I just want your extra time and your
[Muah muah muah muah muah]
Do you like to kiss? Kissing is a universal language that communicates feelings of love, attraction, longing, sexual desire, and passion. The Romans believed that sealing a contract required a kiss – that’s why we hear, “you may now kiss the bride” after a wedding ceremony. Some cultures greet and show respect through a kiss. Whether it’s passion, intimacy, love, or respect, kissing is one of the fundamental ways in which human beings communicate love and desire.
Couples may have different values around kissing and disagree on how much kissing is important in the relationship. Women have more primal intimacy needs than men. Research shows that women use kissing to assess if a partner is compatible on a biological level. A woman can tell by one kiss if she wants to continue the relationship. Men gauge compatibility more through sex. Both men and women agree that kissing is important for romantic intensity and when it stops happening in a long-term relationship, lack of sexual desire usually shows up.
Kissing is more important for your relationship than sex and here’s why…
Kissing fuels the pleasure center of the brain by releasing the “love hormone” oxytocin causing us to feel connected and bonded to a partner. It also releases dopamine which activates our reward center – the center of motivation and craving for more pleasure. Many couples report that kissing is more pleasurable and intimate than sex. Think back to the days of long make-out sessions and passionate kissing that seemed to last into the night. It was playful, passionate, and pleasurable all on its own. Sometimes we don’t get in the mood until we fire up our arousal through kissing. It’s the best form of foreplay. We need to feel passion, desire, and excitement to activate our sexual response and to keep it going during sex. When is the last time you kissed your partner passionately during sex? It can heighten arousal and orgasm while making you feel bonded and connected to your partner.

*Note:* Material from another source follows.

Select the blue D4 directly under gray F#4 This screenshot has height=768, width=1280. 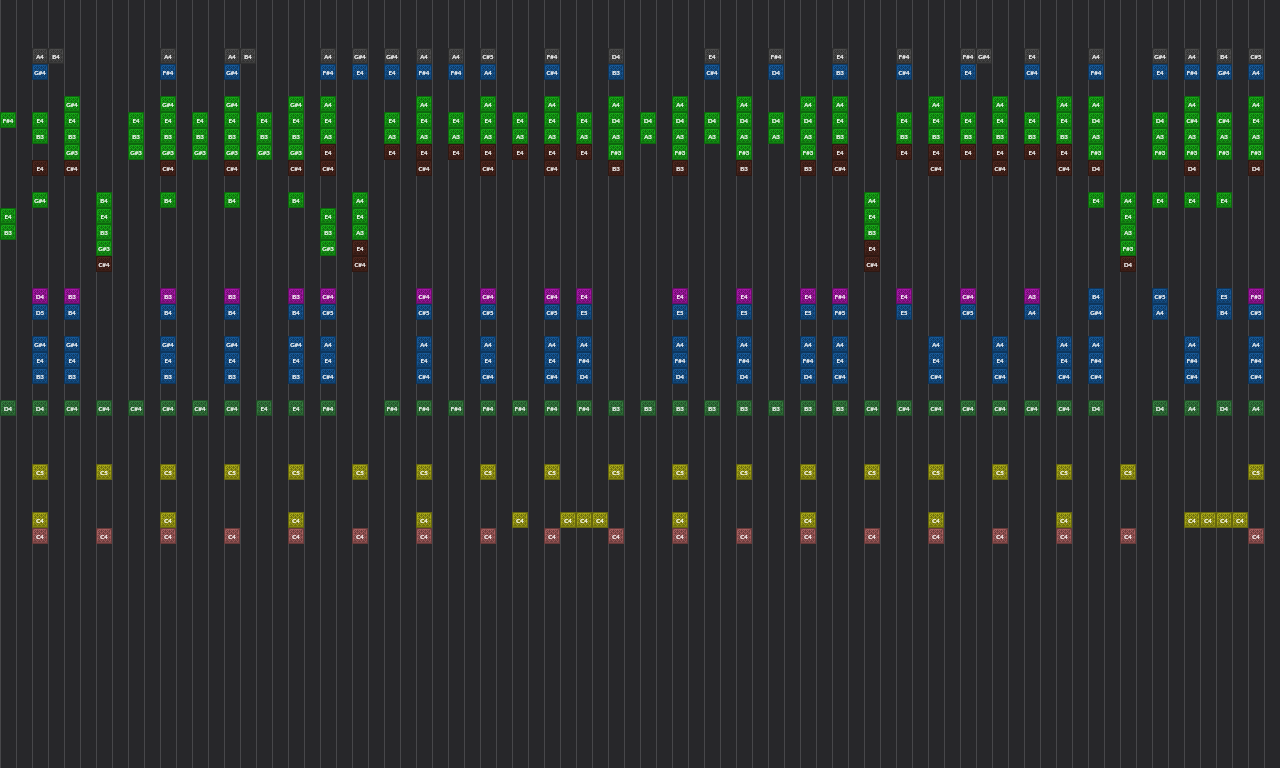coord(776,73)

Our lips and tongues are sex organs that resemble the vulva and penis.
The difference between our lips, mouths, tongues from our genitals, is that they don’t tire as easily. Kissing can energize the body and activate arousal. It can even restart arousal after sex.
In the sacred sexuality practice of Tantra, the woman’s upper lip is connected to her palate and clitoris. If a man sucks or nibbles on her lip it subtly arouses her by stimulating the clitoris. The tongue anatomically echoes the penis so using it slowly and patiently can be sensual and erotic. The tongue can penetrate the mouth and the mouth can suck on the tongue. It gives a new meaning to oral sex.

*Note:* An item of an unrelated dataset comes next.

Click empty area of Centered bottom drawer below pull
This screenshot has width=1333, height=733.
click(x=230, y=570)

When we kiss passionately and enjoy it, we feel more relaxed and increase our receptivity to our partner’s lips. A good kiss can communicate personality and sexual characteristics of our partners. The arousal from kissing is essential to fully enjoying sex and keeping desire alive in a relationship.
Couples should enjoy kissing as a pleasurable form of intimacy. When one partner feels that kissing can lead to sex, it can sometimes send the wrong message. Kissing is an act all on its own and shouldn’t always lead to sex. Communication is key. If you want to kiss and not have it lead to sex, say it! If you want to kiss more to help you get in the mood, SAY IT! Couples that kiss often have more sex AND report higher sexual desire. Couples can set a kissing date with no expectations. Kissing is a universal activity and you can literally kiss your way to better sex.